Capital Flow Surges and Volatility
Özet
Recent decades have witnessed a substantial rise in international financial transactions and capital flows to developing countries. This dissertation examines mainly the surge and volatility aspects of capital flows. The first chapter offers a distinctive methodology, the generalized supremum augmented Dickey Fuller (GSADF), to detect capital flow surges based on right-tailed unit root tests.

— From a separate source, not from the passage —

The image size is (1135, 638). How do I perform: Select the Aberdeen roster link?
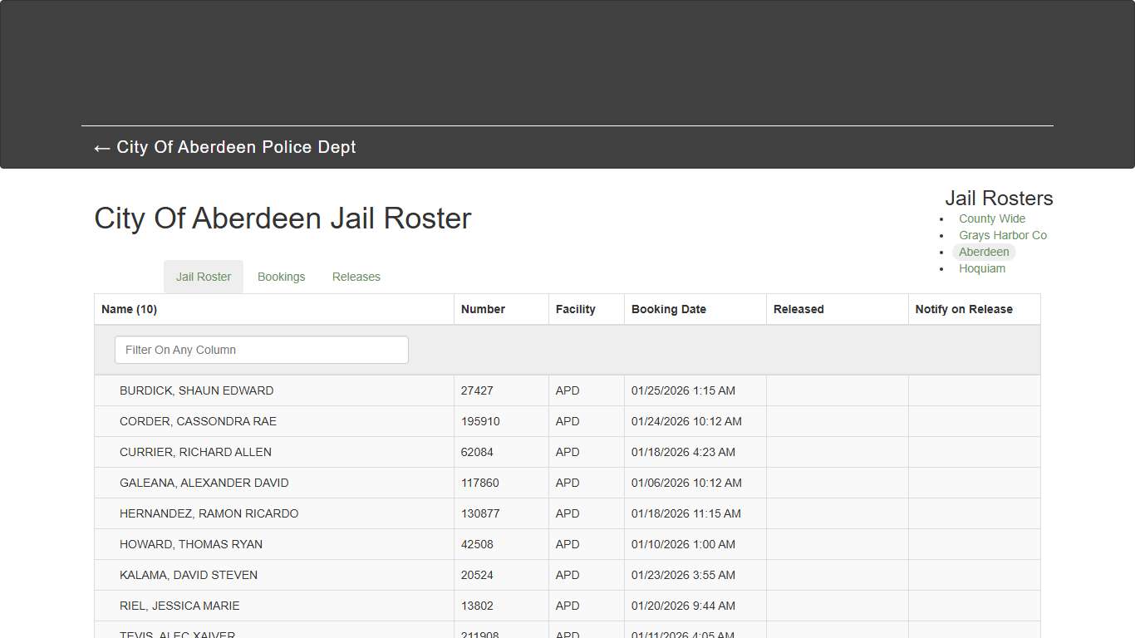click(984, 252)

Commonly used to identify asset price bubbles, GSADF method proposed by Phillips et al. (2015) provides two main advantages: it can diagnose multiple surges in a series and distinguish the behaviour of explosiveness from volatility. Exploiting the technical and conceptual similarities in the formations of asset price bubbles and capital flow surges, we perform the GSADF procedure to net capital flows data of 43 developing countries. As a result, we identified 727 individual surges, 130 separate surge episodes, and 4 global capital flow waves over the periods of 1995–2017. The second chapter explores the factors triggering capital flow surges by employing Fernandez-Val and Weidner (2016) bias-adjusted fixed effects probit model. The results show that although global factors and regional contagion play some role, domestic factors are more dominant in the surge occurrences in developing countries. The third chapter focuses on measuring and modelling time-varying volatility of capital flows by using panel GARCH (DPD-CCV) model developed by Cermeño and Grier (2006) that takes into account cross-sectional dependency and provides significant efficiency gains. Using panel data from 16 emerging market economies over the 1995-2019 period, we show that the magnitude and the volatility of net capital flows to emerging markets are predominantly driven by global push factors. However, these results seem to vary with respect to the categories of capital flows such as FDI, portfolio investments, other credit flows.